10 Marzo 2026
13:49
Carburanti, Federconsumatori: “Petrolio in calo ma benzina in aumento. Tagliare subito le accise”
ITALIA – Nonostante il calo delle quotazioni del petrolio, i prezzi dei carburanti alla pompa continuano a salire. Federconsumatori parla di una “doppia velocità” del mercato e chiede al Governo interventi immediati per evitare nuove speculazioni e proteggere il potere d’acquisto delle famiglie.
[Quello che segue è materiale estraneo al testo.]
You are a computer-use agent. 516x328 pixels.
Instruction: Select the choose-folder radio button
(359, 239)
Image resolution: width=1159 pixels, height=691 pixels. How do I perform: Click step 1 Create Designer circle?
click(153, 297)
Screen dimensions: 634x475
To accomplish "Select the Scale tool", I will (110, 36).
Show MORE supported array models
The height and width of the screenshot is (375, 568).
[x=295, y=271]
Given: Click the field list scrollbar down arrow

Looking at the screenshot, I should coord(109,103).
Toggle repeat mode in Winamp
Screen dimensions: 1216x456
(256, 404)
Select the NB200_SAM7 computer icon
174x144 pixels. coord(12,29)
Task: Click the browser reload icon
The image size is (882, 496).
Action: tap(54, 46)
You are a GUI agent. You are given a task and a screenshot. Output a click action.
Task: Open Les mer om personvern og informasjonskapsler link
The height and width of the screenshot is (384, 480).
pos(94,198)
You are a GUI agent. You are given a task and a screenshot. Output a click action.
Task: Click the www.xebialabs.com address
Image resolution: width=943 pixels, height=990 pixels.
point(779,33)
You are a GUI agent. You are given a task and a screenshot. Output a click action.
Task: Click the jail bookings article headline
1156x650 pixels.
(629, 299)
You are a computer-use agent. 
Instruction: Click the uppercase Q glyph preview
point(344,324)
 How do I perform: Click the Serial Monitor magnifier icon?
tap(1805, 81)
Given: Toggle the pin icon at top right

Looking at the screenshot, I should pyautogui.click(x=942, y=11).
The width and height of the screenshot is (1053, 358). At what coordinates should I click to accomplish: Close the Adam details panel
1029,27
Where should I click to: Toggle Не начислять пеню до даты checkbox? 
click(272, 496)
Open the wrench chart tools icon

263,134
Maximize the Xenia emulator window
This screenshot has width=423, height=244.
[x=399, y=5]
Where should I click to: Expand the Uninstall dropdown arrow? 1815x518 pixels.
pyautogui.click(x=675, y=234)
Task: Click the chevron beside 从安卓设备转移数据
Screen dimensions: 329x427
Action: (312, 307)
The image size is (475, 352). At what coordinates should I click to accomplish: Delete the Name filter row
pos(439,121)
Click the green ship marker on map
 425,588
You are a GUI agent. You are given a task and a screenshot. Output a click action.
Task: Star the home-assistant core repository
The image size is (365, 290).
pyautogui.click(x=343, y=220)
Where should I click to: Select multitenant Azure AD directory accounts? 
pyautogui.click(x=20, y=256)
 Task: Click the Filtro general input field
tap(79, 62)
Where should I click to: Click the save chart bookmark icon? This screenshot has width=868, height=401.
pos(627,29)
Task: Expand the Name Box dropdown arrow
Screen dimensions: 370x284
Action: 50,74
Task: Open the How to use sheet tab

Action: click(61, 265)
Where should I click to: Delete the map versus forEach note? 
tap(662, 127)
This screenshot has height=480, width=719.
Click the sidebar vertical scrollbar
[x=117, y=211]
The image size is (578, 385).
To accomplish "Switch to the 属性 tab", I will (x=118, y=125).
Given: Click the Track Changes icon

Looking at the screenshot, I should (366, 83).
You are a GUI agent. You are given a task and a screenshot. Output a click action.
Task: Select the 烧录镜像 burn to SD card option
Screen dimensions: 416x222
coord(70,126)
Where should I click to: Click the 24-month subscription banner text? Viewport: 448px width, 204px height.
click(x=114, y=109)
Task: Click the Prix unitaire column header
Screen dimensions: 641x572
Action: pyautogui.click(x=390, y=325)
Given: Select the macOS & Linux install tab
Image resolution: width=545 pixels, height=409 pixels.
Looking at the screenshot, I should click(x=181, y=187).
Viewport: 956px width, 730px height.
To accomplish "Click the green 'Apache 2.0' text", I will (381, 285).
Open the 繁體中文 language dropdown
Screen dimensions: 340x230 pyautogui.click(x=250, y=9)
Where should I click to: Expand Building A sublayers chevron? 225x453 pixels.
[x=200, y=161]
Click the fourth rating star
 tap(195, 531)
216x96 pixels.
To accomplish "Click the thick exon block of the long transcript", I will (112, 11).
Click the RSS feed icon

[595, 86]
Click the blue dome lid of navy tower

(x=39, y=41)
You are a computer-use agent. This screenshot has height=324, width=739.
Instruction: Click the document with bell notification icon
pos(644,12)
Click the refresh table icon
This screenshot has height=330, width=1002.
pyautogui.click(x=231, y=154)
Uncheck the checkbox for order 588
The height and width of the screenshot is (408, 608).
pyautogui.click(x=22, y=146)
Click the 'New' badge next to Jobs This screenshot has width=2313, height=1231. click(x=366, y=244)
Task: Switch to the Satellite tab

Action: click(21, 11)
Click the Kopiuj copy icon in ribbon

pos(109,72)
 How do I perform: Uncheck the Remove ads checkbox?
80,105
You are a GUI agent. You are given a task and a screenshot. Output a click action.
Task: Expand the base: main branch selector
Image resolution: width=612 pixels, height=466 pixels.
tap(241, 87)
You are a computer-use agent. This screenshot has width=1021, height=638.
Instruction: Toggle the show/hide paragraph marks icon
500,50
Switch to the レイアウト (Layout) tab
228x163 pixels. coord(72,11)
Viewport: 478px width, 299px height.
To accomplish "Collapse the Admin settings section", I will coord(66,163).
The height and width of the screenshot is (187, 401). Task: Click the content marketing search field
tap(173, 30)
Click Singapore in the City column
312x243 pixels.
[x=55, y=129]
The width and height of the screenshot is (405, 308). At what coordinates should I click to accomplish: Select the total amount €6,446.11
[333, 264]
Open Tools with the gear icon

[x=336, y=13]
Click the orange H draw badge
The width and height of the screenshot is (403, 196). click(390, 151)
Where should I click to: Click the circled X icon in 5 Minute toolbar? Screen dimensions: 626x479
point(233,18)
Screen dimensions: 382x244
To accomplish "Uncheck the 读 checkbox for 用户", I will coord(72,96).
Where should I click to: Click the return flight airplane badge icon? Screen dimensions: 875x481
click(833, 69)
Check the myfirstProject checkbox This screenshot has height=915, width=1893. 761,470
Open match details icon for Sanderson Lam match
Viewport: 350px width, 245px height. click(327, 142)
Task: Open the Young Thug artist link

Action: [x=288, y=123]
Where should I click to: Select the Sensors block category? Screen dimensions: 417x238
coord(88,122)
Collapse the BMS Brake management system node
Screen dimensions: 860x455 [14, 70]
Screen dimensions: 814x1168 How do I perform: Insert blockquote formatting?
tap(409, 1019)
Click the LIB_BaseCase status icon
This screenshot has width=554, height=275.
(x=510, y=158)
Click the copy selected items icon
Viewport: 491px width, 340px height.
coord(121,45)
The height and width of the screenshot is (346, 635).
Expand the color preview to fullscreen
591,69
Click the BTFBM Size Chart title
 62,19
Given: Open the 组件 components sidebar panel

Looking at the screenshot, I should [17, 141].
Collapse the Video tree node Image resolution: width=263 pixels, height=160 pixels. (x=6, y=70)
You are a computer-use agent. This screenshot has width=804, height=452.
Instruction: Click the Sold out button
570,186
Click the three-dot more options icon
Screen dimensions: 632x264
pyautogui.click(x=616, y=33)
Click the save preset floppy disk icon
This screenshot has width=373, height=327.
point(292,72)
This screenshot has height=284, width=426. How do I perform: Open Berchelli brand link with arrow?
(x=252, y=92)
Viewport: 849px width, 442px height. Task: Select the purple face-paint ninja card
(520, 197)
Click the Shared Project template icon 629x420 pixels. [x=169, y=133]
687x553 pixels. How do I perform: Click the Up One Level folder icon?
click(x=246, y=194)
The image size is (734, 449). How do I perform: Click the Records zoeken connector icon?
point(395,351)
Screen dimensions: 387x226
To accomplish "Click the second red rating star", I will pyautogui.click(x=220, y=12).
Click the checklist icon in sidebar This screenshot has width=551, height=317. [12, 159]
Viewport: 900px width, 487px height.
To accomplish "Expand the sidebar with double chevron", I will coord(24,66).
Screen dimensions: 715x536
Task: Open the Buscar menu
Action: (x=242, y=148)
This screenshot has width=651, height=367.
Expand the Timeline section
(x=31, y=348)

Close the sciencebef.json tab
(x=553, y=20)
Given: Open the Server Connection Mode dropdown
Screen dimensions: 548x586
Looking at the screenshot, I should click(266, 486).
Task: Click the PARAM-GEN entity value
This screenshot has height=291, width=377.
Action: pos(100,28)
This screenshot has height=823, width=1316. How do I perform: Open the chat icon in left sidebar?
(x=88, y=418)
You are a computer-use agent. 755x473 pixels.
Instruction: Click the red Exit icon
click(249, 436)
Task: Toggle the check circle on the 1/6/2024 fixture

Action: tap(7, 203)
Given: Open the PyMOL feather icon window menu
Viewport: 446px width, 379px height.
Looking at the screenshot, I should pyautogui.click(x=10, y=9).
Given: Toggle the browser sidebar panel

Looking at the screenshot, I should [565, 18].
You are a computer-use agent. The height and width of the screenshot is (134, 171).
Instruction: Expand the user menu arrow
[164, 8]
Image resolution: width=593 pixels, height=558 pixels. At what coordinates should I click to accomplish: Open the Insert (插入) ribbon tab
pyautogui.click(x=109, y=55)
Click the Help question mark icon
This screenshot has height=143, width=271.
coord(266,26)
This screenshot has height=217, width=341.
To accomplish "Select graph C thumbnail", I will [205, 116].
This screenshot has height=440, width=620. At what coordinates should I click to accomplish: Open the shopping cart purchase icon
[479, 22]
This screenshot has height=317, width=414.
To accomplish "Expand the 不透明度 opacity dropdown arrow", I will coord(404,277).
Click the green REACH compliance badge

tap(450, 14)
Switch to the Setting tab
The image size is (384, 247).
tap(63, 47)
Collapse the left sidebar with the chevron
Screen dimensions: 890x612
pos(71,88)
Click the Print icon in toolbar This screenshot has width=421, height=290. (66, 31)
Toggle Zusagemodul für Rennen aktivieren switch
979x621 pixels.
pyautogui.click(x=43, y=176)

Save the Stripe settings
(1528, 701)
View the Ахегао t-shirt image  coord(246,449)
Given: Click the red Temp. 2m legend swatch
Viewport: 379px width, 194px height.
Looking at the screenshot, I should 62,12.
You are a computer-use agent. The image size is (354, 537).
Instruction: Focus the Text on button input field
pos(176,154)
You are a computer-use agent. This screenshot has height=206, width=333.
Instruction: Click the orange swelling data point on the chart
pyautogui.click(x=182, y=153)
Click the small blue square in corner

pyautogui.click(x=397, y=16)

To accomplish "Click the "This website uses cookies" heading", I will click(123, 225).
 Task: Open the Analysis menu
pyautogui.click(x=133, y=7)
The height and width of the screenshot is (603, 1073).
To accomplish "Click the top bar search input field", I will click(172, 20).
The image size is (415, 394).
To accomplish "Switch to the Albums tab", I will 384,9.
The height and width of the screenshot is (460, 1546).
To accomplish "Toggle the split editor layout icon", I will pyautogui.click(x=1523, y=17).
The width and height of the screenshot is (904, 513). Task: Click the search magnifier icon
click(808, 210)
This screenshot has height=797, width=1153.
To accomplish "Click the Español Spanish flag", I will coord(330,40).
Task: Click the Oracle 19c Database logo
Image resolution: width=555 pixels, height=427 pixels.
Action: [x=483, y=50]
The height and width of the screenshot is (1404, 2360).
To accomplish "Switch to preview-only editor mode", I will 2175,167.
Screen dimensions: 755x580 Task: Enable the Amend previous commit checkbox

Secondo i dati diffusi dall’associazione, questa mattina il petrolio si attesta a 93,02 dollari al barile, in calo del 6%, mentre un’altra quotazione di riferimento scende a 88,79 dollari al barile (-6,31%). Nonostante la flessione della materia prima, i prezzi alla pompa continuano però a crescere: la benzina in modalità self service arriva a 1,78 euro al litro e il diesel a 1,97 euro, con alcuni distributori dove il gasolio supera già i 2 euro al litro.
Una situazione che, secondo Federconsumatori, conferma il fenomeno della “doppia velocità” nei carburanti, con ribassi delle quotazioni che non si riflettono con la stessa rapidità sui prezzi pagati dai consumatori.
Tra le ipotesi allo studio c’è l’applicazione del meccanismo dell’accisa mobile, che riduce l’imposta quando il prezzo della materia prima aumenta. Federconsumatori ricorda però di aver sempre chiesto che questo strumento venga reso automatico e adeguato agli aumenti reali. Nell’immediato, l’associazione propone un taglio netto delle accise di almeno 20 centesimi al litro, accompagnato dallo scorporo delle accise dal calcolo dell’IVA. Una misura che, secondo le stime, potrebbe portare a un risparmio complessivo di circa 450 euro l’anno per le famiglie, considerando sia il costo diretto dei carburanti sia gli effetti sui prezzi dei beni, visto che oltre l’86% delle merci in Italia viaggia su gomma.
Federconsumatori chiede inoltre al Governo di monitorare con attenzione il mercato e di sanzionare eventuali fenomeni speculativi, che rischiano di aggravare ulteriormente la situazione economica delle famiglie.
Sul fronte delle bollette energetiche, l’associazione sollecita misure per evitare nuovi rincari. Tra le proposte: l’introduzione di un bonus straordinario per le famiglie più esposte agli aumenti, l’estensione della platea dei beneficiari fino a un Isee di 30.000 euro, il ripristino dell’IVA al 10% sul gas e la riduzione degli oneri di sistema sull’energia elettrica di almeno il 25%.
Secondo Federconsumatori è necessario intervenire rapidamente per garantire trasparenza nei mercati ed evitare un nuovo effetto domino sui prezzi, come già avvenuto in passato con gli aumenti di carburanti ed energia.